**EXTRAIT DU TEXTE:**
Ce texte est un « article presslib’ » (*)



Tout à leur souci de désamorcer une crise qui continue de leur glisser des mains, les dirigeants européens viennent de prendre le risque de faire monter les enchères à l’occasion de leur sommet du 17 juin.

N’ayant rien d’autre de tangible à proposer – une fois de plus dans l’urgence, et cette fois-ci en raison de la situation espagnole – ils se sont finalement résolus à décider de rendre public les stress tests des banques. Une suggestion qu’était pourtant venu leur faire en urgence il y a plusieurs semaines Tim Geithner, secrétaire d’Etat au Trésor américain, qui en avait déjà utilisé aux Etats-Unis la recette. Mais jusque là sans avoir été entendu.

**LA CONSIGNE:**
Répondez brièvement aux questions suivantes d'après l'extrait :
(a) À quelle date se tenait le sommet des dirigeants européens ?
(b) Quelle situation nationale explique cette fois l'urgence ?
(c) Quelle fonction occupe Tim Geithner ?

**INFORMATIONS AFFICHÉES:**
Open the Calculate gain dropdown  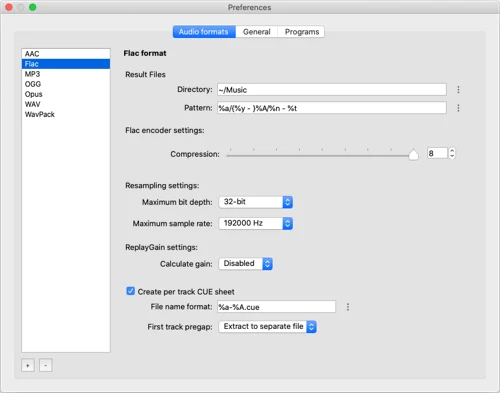(246, 264)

**RÉPONSE ATTENDUE:**
(a) Le 17 juin.
(b) La situation espagnole.
(c) Secrétaire d'Etat au Trésor américain.